— WHAT IS REQUIRED —
Restate word for word the entries below, starting with the line with "At what coordinates should I click to accomplish: Click" and continuing through the line with "Open the profile". Include both of those lines and no others.

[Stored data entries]
********
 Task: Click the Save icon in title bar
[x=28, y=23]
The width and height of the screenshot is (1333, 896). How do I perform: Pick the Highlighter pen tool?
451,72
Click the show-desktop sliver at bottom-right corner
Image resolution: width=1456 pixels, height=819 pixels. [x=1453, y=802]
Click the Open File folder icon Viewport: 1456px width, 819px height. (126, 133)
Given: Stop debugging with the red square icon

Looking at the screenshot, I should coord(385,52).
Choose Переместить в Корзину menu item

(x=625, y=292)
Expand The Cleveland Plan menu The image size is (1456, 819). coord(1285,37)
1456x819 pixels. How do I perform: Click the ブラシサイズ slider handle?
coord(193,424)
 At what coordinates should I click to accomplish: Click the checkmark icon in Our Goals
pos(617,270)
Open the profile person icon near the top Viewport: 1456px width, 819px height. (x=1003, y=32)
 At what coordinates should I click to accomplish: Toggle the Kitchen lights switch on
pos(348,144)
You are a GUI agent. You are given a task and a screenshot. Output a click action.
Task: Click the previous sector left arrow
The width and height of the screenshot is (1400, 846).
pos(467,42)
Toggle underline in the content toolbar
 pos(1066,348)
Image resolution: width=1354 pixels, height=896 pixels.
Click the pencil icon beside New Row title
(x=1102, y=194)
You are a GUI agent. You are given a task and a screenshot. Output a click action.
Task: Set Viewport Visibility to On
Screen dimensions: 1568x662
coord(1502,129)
********
— RESULT FOR THIS EXERCISE —
 At what coordinates should I click to accomplish: Click the checkmark icon in Our Goals
pos(617,270)
Open the profile person icon near the top Viewport: 1456px width, 819px height. (x=1003, y=32)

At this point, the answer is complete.